- What is needed -
Locate the string "agent" throughout the material and copy every line in which it occurs.

══ Dataset content ══

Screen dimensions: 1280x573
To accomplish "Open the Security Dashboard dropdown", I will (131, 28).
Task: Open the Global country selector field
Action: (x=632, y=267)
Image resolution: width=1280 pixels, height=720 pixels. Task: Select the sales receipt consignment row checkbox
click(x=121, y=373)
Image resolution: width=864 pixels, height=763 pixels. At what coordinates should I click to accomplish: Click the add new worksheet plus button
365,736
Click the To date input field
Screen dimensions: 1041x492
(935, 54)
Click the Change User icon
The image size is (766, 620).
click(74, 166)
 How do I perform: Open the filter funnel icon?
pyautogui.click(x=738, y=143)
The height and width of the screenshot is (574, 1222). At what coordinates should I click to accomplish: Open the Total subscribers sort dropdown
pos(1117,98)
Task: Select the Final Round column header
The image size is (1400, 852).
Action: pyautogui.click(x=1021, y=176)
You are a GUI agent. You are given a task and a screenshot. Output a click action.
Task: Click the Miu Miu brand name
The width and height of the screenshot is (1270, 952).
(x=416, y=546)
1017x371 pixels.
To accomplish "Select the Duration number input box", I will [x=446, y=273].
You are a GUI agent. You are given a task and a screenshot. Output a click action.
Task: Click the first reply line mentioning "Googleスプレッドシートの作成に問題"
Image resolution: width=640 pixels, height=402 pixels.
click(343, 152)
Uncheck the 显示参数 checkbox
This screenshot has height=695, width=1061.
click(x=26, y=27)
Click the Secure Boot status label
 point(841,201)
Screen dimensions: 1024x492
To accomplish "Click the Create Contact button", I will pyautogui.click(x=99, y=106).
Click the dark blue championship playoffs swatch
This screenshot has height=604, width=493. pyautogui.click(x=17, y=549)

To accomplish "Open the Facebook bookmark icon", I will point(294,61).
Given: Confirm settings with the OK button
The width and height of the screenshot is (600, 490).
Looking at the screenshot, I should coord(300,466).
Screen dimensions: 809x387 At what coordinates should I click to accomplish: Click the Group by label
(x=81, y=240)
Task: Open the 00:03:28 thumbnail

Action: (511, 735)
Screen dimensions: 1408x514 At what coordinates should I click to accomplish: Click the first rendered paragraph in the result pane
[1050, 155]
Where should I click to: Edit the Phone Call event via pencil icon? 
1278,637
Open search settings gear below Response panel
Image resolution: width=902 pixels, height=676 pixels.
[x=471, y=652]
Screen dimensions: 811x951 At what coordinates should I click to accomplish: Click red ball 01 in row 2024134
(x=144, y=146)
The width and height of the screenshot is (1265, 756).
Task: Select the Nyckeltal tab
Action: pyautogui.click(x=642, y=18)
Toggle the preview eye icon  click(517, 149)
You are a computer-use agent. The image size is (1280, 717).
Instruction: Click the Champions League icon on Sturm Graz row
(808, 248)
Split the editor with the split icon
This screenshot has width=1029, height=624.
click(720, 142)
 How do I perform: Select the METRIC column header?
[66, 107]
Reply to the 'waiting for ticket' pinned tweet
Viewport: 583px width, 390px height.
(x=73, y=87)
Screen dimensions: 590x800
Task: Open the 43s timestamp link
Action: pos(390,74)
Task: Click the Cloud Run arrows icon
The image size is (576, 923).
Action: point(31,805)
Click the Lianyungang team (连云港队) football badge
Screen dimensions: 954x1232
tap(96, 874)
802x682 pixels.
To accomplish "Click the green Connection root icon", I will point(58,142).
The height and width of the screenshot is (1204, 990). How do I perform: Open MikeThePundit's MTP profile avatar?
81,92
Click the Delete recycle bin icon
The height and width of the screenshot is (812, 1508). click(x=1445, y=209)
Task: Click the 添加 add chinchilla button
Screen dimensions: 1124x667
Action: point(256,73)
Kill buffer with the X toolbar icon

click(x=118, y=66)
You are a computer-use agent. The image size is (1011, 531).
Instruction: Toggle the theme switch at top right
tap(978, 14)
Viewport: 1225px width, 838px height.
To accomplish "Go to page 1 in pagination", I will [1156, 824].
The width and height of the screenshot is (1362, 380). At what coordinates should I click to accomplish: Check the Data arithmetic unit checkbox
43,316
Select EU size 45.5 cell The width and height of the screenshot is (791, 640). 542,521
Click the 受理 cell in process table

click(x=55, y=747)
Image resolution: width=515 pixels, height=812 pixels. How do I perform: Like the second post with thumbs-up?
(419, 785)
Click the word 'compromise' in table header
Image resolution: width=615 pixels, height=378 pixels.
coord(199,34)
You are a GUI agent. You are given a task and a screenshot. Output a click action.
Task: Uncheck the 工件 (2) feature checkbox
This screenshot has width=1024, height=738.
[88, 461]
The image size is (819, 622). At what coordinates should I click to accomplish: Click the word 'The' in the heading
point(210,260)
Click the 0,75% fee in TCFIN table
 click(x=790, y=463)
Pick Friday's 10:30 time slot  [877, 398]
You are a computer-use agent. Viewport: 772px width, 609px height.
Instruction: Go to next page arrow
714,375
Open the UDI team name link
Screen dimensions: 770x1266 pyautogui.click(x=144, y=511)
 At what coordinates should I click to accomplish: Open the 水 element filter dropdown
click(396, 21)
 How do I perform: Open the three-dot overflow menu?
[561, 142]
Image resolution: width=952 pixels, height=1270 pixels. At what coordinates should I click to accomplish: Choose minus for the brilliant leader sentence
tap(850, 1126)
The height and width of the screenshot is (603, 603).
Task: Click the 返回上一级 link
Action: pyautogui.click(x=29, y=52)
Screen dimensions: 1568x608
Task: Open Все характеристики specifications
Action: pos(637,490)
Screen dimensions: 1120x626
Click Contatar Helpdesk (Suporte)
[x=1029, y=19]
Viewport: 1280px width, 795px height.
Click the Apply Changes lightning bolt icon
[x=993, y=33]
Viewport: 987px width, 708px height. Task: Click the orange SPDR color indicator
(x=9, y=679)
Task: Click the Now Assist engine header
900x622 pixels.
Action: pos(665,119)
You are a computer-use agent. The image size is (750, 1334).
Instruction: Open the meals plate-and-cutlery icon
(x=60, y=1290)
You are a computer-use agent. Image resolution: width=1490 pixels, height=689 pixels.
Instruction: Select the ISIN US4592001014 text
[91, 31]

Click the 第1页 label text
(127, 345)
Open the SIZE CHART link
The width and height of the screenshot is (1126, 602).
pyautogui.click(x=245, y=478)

═══

- Reply to the task -
You are a GUI agent. You are given a task and a screenshot. Output a click action.
You are a GUI agent. You are given a task and a screenshot. Output a click action.
You are a computer-use agent. The image size is (1280, 717).
You are a computer-use agent. The image size is (1011, 531).
You are a GUI agent. You are given a task and a screenshot. Output a click action.
You are a computer-use agent. Viewport: 772px width, 609px height.
You are a computer-use agent. The image size is (750, 1334).
You are a computer-use agent. Image resolution: width=1490 pixels, height=689 pixels.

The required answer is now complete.